## Aim of the task
Within the records below, find each line with the word "indicator" and copy it out.

Stored entries:
┄┄┄┄┄┄

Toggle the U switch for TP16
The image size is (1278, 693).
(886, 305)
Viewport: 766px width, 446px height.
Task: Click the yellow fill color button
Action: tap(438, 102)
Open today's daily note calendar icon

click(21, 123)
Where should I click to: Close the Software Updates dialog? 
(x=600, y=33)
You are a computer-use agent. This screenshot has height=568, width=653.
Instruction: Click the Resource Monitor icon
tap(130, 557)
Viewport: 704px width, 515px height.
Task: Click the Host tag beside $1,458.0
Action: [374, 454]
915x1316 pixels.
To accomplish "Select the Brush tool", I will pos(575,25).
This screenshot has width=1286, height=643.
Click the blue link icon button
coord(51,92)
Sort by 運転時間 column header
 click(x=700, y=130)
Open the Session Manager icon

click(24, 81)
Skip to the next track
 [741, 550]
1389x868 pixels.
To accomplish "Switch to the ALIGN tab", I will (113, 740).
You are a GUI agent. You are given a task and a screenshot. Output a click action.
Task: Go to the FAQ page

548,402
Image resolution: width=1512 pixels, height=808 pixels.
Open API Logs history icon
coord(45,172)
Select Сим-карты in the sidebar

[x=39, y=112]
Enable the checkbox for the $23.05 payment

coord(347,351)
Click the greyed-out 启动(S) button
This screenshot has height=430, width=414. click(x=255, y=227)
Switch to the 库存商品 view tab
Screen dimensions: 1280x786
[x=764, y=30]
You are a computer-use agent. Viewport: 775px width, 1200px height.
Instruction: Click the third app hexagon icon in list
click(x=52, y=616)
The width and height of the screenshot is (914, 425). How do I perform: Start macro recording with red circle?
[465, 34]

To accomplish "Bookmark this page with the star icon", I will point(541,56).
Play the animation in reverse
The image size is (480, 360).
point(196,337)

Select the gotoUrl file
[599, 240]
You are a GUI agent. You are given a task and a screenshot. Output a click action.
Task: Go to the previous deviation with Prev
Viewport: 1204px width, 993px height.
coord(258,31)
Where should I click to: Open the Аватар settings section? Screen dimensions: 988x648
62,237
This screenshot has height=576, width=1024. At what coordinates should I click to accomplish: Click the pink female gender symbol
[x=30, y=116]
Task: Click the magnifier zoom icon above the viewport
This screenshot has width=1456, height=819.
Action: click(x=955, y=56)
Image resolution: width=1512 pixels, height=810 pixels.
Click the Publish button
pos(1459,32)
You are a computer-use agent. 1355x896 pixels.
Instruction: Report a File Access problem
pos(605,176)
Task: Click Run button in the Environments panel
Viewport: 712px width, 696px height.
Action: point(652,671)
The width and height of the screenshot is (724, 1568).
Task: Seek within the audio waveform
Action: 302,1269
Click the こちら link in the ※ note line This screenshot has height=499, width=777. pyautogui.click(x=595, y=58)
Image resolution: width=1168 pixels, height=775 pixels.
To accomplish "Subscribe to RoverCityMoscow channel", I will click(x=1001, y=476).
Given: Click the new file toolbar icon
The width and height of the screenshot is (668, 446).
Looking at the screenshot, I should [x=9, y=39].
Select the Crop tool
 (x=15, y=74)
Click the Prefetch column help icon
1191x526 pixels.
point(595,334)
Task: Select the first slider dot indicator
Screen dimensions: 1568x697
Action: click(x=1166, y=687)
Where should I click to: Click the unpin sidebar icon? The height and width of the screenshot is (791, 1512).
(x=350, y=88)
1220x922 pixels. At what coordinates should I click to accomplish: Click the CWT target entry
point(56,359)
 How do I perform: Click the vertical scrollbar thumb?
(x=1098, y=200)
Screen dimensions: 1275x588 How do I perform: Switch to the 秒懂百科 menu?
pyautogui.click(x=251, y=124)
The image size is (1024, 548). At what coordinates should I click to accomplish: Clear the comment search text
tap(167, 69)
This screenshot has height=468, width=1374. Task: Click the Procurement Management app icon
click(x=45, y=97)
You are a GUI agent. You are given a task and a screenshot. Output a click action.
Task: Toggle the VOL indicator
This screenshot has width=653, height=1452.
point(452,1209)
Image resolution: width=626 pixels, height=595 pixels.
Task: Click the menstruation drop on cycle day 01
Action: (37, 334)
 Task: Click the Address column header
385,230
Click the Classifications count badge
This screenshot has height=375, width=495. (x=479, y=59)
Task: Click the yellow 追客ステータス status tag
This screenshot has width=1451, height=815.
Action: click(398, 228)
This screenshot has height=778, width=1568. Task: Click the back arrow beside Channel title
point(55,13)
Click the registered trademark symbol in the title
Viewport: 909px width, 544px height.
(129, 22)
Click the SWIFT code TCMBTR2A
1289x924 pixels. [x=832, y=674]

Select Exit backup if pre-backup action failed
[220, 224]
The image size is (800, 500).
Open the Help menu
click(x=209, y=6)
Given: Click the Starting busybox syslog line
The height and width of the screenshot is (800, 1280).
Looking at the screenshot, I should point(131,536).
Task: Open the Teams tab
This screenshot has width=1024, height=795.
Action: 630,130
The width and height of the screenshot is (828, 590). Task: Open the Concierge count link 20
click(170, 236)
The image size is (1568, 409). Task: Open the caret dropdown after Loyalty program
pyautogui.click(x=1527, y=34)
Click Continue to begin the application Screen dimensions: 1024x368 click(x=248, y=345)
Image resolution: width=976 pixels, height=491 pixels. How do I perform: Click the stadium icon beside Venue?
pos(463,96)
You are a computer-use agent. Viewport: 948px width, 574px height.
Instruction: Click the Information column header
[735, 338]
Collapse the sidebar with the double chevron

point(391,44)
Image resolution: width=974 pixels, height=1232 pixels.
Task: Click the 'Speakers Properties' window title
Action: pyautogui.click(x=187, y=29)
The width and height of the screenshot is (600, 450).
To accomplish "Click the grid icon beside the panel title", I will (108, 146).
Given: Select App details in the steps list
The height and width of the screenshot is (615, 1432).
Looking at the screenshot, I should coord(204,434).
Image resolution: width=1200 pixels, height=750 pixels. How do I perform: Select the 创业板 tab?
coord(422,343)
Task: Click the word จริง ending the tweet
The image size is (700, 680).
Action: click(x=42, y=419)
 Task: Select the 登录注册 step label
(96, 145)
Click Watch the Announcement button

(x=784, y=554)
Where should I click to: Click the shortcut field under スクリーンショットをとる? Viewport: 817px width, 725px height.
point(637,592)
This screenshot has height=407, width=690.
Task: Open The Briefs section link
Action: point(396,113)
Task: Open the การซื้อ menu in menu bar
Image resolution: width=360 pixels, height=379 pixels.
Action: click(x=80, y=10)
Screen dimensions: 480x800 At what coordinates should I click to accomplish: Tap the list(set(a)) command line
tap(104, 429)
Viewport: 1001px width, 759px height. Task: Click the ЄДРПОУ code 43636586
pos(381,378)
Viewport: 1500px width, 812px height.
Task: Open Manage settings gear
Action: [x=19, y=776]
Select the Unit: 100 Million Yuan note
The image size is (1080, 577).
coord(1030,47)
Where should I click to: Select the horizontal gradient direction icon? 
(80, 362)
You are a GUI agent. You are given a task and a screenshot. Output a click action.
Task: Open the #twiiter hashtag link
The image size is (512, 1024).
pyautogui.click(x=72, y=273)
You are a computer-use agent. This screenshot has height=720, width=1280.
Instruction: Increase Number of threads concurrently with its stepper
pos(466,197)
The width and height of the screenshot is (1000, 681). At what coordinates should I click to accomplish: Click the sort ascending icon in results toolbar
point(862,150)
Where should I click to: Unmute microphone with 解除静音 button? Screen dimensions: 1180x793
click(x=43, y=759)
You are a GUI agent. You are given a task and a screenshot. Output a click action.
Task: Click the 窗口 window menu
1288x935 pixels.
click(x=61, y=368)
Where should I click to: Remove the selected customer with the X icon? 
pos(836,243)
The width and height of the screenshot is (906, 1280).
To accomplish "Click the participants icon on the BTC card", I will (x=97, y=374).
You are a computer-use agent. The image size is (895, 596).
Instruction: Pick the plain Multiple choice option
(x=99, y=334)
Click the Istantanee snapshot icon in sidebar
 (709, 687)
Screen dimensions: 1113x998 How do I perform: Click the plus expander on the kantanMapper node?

┄┄┄┄┄┄

## Finished exercise
Task: Select the first slider dot indicator
Task: Toggle the VOL indicator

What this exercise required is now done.